__TASK DESCRIPTION__
Lines from the material below that hold the string "agent" are what is needed; copy each of them.
+++ INFORMATION PROVIDED +++
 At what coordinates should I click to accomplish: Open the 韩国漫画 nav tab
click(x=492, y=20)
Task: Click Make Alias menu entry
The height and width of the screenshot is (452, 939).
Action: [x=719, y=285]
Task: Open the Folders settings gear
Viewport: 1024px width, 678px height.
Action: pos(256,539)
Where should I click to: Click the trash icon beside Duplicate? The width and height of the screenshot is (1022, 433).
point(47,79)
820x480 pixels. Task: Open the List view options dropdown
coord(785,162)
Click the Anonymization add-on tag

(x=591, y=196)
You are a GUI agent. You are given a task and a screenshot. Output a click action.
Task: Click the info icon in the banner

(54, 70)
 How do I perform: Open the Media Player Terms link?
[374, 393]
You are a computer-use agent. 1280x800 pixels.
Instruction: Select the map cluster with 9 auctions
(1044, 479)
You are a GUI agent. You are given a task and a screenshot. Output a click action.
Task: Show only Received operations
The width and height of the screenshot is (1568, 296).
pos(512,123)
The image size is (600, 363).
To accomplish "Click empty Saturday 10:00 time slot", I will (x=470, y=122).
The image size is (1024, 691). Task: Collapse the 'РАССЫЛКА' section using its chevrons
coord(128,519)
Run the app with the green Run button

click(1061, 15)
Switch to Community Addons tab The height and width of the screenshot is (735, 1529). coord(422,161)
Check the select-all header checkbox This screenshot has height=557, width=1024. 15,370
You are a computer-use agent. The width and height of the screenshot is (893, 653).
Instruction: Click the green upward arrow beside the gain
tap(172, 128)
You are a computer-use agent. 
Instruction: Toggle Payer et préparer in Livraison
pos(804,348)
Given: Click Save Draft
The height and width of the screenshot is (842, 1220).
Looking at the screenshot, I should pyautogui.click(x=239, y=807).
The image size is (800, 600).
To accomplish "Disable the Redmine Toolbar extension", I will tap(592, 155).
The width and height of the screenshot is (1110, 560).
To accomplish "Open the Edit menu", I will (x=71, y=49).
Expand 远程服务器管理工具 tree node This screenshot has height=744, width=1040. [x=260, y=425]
+++
__ANSWER SECTION__
You are a GUI agent. You are given a task and a screenshot. Output a click action.
You are a computer-use agent. 1280x800 pixels.
You are a GUI agent. You are given a task and a screenshot. Output a click action.
You are a computer-use agent. The width and height of the screenshot is (893, 653).
You are a computer-use agent. 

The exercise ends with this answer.